From the command line with presets:
# Configure
cmake --preset windows-debug

# Build
cmake --build --preset windows-debug-build

# Run tests
ctest --preset windows-debug-test

Debugging CMake Projects

All executable CMake targets appear in the Startup Item dropdown in the toolbar. Select a target and press F5 or Debug → Start Debugging. Customize a debugging session by creating a launch.vs.json file:
{
  "version": "0.2.1",
  "defaults": {},
  "configurations": [
    {
      "type": "default",
      "project": "CMakeLists.txt",
      "projectTarget": "myapp",
      "name": "myapp with args",
      "args": ["--verbose", "--input", "data.txt"]
    }
  ]
}
Access Debug → Debug and Launch Settings for <target> to open and edit this file from the IDE.

Edit and Continue

Add the following to your CMakeLists.txt to enable Edit and Continue when building with MSVC on Windows:
if(MSVC)
  target_compile_options(<target> PUBLIC "/ZI")
  target_link_options(<target> PUBLIC "/INCREMENTAL")
endif()

vcpkg Integration

CMake projects opened in Visual Studio integrate with vcpkg after you run vcpkg integrate install.
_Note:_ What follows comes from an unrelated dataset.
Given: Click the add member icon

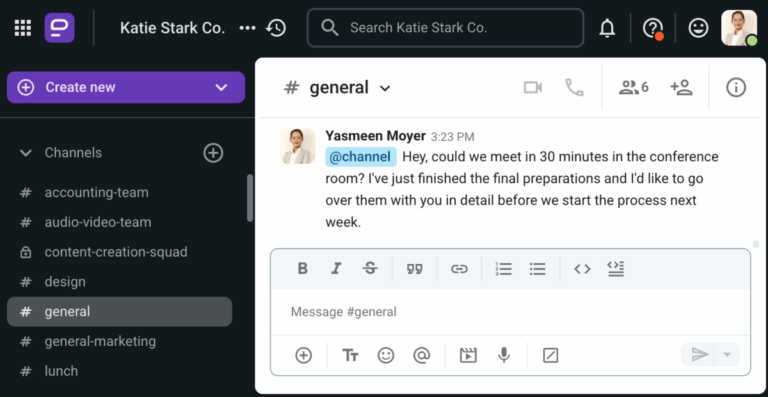Looking at the screenshot, I should click(x=681, y=88).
When CMakeSettings.json is the active configuration file, Visual Studio automatically passes the vcpkg toolchain file to CMake. For CMakePresets.json, set the toolchain file explicitly using the VCPKG_ROOT environment variable:
{
  "configurePresets": [
    {
      "name": "windows-debug",
      "toolchainFile": "$env{VCPKG_ROOT}/scripts/buildsystems/vcpkg.cmake",
      "cacheVariables": {
        "CMAKE_BUILD_TYPE": "Debug"
      }
    }
  ]
}
Use the VCPKG_ROOT environment variable instead of a hard-coded path so that CMakePresets.json can be shared across machines with different vcpkg installation directories.
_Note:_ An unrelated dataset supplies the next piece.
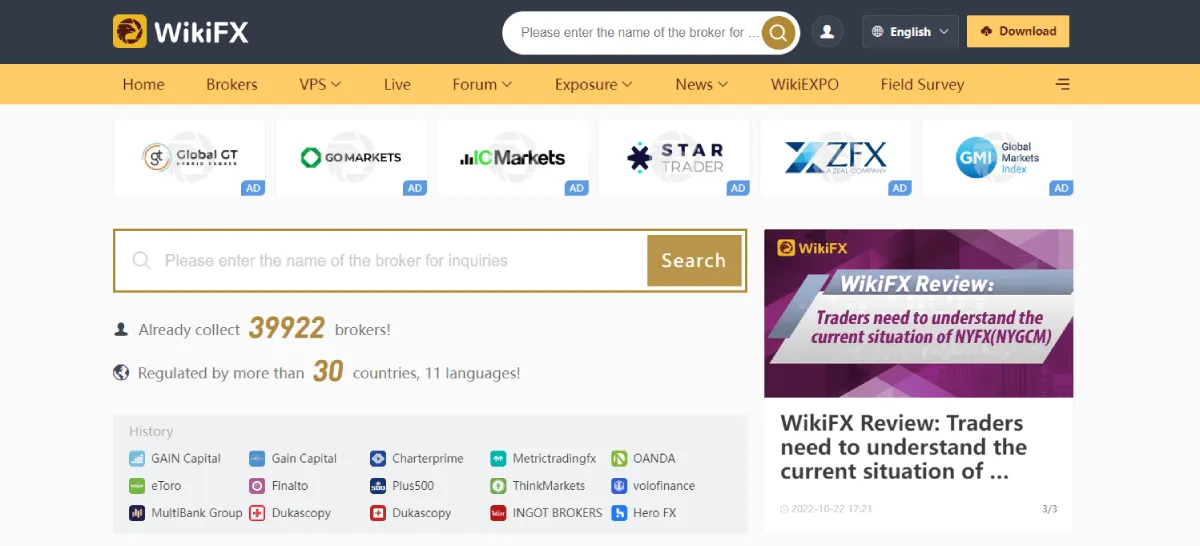Click the Download button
IntelliSense and Language Services

Visual Studio uses the compiler and target architecture defined in the active Configure Preset to power IntelliSense. With CMakePresets.json, you can override this using intelliSenseMode in the Visual Studio Settings vendor map:
"vendor": {
  "microsoft.com/VisualStudioSettings/CMake/1.0": {
    "intelliSenseMode": "windows-msvc-x64"
  }
}
CMake language services (available in Visual Studio 2019 16.5+) support Go To Definition, Peek Definition, and Find All References for CMake variables, functions, and targets.

Troubleshooting

Open the Project menu (or right-click CMakeLists.txt in Solution Explorer) and choose:
  • View CMakeCache.txt — inspect the current cache values.
  • Delete Cache and Reconfigure — wipe the build directory and start fresh.
  • Configure Cache — force a re-run of the configure step.
Save CMakeLists.txt to trigger a re-configure. If the issue persists, select Project → Configure Cache to manually regenerate the CMake cache.
If your root folder does not contain a CMakeLists.txt, Visual Studio prompts whether to enable CMake integration. Accept and edit CMakeWorkspaceSettings.json (in the .vs directory) to specify which sub-folders contain CMake roots:
{
  "enableCMake": true,
  "sourceDirectory": ["${workspaceRoot}/engine", "${workspaceRoot}/tools"]
}

Running CMake from CI

With CMakePresets.json, your local workflow maps directly to CI:
# Set up the MSVC environment (from Developer Command Prompt or vcvarsall.bat)
call "C:\Program Files\Microsoft Visual Studio\2022\Enterprise\VC\Auxiliary\Build\vcvarsall.bat" x64

# Configure and build
cmake --preset windows-release
cmake --build --preset windows-release-build

# Test
ctest --preset windows-debug-test
CMake 3.20 or later is required when using --preset from the command line. Inside Visual Studio, any version from 3.14 is supported because the IDE evaluates presets directly.